• Checked Off My Bucket List: Visit A Korean Festival

    You mean to say that going to a Korean Festival is not on your bucket list? Then my bucket list (if I had one) definitely kicks your bucket list’s ass.
    The best thing about going to a Korean Festival is a lot of Koreans, they are nice and friendly people who don’t mind a freeloader who showed up as a friend of a friend of a guest.


    Any self-respecting Korean Festival starts off by singing Korean National Anthem followed the US National Anthem.

    httpvh://www.youtube.com/watch?v=oXIJKyuU1d4

    httpvh://www.youtube.com/watch?v=jdki1LhKT5k

    Korean War Veterans get a lot of respect at the event.


    You’d think that reading Korean is hard…

    …but you’d be wrong, I immediately knew what the 3rd prize was.

    Another great thing about Korean Festivals is a combination of soccer, tennis and volleyball they play there.

    For the entertainment Koreans enjoy making fun of the non-Koreans pretending to do martial arts.

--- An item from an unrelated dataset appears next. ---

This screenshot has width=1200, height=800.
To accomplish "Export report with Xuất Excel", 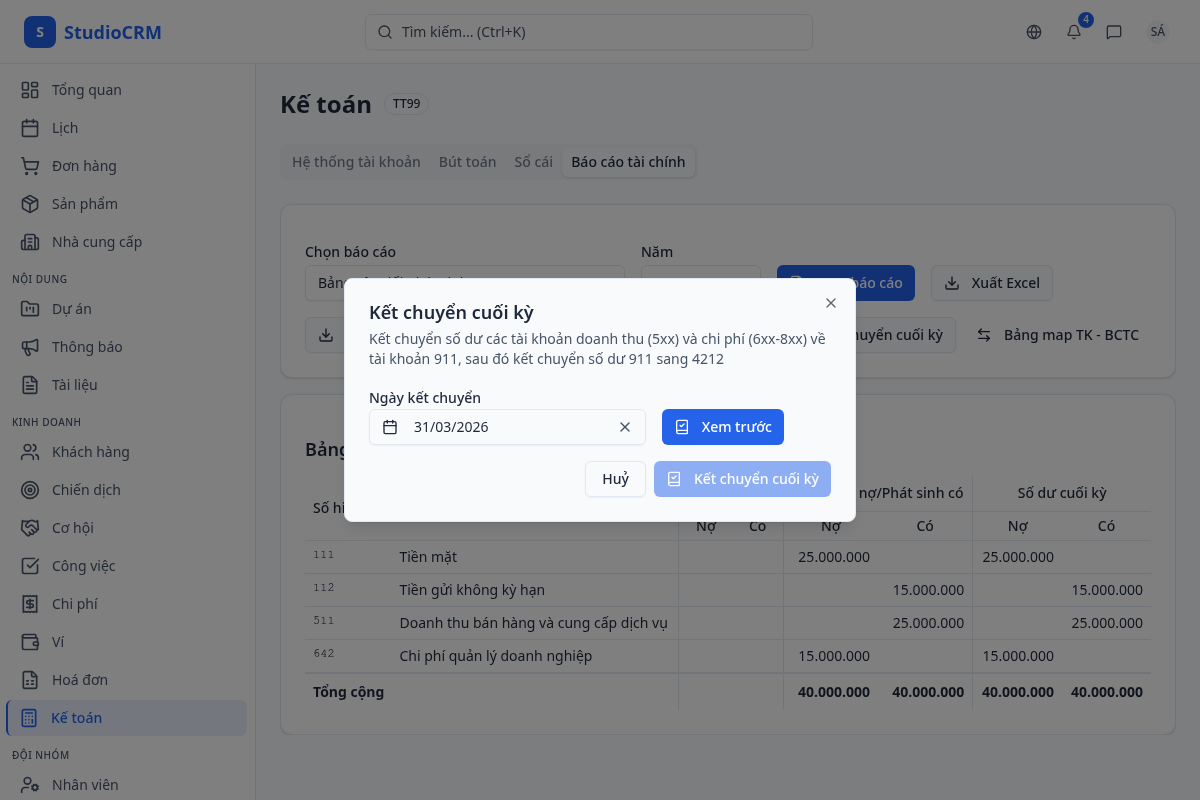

    I thought something was strange when whatever the martial arts people were screaming sounded a lot like “Jesus First” but then they proceeded to create cross formation and re-enact the Passion of the Christ.

    This is the part after they crucified their instructor a.k.a. Jesus…

    httpvh://www.youtube.com/watch?v=JxnZAqZ97BI

    …so he can return from the dead.

    httpvh://www.youtube.com/watch?v=m5aAhsfRSl0

    Of course no one leaves hungry.


    To recap: nice people, a show about Jesus and martial arts, good food and lots and lots of soap.

    Now on to the next item on my list….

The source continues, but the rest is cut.